Integrating Machine Learning with a Cloud-Based Business Intelligence Architecture
Organizations aspire toward a modern cloud-based business intelligence (BI) architecture to achieve speed, simplicity, and scale. Leveraging new cloud services for complex operations such as machine learning can yield all of these benefits.
For convenience, one might choose a machine learning service from the same cloud provider that the BI stack currently lives in. If for example, that is AWS, then Amazon Comprehend is a great choice. If on Google Cloud Platform, Google Natural Language is a great choice. It is also important to note that you are not limited to services in the cloud platform your BI stack resides in. Most of these types of services are easy to set up and integrate into a company’s architecture, and can help glean insights from data faster.
Asynchronous Integration
Cloud data warehouses (CDWs) are well suited for large scale data workloads, especially when working with large sets of data at a time.

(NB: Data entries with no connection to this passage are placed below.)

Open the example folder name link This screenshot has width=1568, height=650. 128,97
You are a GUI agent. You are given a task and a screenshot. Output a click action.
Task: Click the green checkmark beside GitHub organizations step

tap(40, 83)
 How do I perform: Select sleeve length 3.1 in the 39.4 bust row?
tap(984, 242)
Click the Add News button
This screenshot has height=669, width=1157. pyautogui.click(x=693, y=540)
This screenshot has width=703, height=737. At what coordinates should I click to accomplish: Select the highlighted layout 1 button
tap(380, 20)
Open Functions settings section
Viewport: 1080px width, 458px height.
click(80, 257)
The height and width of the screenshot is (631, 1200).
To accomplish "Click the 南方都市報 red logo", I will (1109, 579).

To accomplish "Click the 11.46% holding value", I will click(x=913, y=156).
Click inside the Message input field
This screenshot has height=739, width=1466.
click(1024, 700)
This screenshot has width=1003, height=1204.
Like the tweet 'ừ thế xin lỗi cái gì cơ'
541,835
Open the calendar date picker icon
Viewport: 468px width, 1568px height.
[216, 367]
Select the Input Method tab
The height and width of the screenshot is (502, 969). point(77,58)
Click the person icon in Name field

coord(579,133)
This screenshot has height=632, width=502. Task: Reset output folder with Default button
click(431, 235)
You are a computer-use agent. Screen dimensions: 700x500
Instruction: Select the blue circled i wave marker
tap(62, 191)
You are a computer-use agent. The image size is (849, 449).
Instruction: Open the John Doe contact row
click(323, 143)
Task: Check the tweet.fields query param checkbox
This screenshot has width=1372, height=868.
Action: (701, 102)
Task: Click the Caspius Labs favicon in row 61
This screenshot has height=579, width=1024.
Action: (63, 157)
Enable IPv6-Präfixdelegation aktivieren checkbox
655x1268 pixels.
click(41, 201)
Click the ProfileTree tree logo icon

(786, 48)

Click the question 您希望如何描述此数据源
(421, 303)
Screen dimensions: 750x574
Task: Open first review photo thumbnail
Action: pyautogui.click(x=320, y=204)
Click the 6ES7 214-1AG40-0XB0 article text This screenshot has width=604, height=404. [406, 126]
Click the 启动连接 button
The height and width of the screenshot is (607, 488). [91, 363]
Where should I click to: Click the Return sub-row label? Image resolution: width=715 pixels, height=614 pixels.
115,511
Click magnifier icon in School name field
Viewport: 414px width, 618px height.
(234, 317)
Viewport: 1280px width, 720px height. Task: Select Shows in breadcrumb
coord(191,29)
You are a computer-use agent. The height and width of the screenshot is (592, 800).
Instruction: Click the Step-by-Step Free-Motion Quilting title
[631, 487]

A CDW can handle these volumes of data, making it a great platform for performing those large data transformation workloads, and the performance can scale as an enterprise’s data sets grow.
A business can implement a synchronous or asynchronous integration when using Amazon Comprehend for sentiment analysis. A synchronous integration works by sending individual tweets to Amazon Comprehend and waiting for a response that includes the derived sentiment of the tweet. A common use case for a synchronous integration would be real-time sentiment analysis into a transactional system, such as a website’s recommendation engine. An asynchronous integration works by sending a set of tweets for Amazon Comprehend to process. When complete, the results are then made available in one or more flat files that can then be consumed. An asynchronous integration with Amazon Comprehend makes the most sense in this case, where scalability and speed of processing large volumes of data is of the utmost importance.
Get Tweets from Twitter for Sentiment Analysis
Step one is to load tweets from Twitter into a CDW. Some Extract, Transform and Load (ETL) tools have native components to use Twitter as a source of data, which can make this step very easy to implement.
Twitter API Limits
Typically, Twitter’s APIs are used as the main integration point for fetching data from Twitter. ETL tools that have a native connector to Twitter will typically use Twitter APIs. The connector offered by the ETL tool helps to simplify this API integration. When designing an automated process for fetching tweets, Twitter’s Standard API endpoints rate limits need to be accounted for. When using a native Twitter connector from an ETL tool, check to see if this rate limit can be accounted for. This is often a property that can be set in an ETL tool’s Twitter connector.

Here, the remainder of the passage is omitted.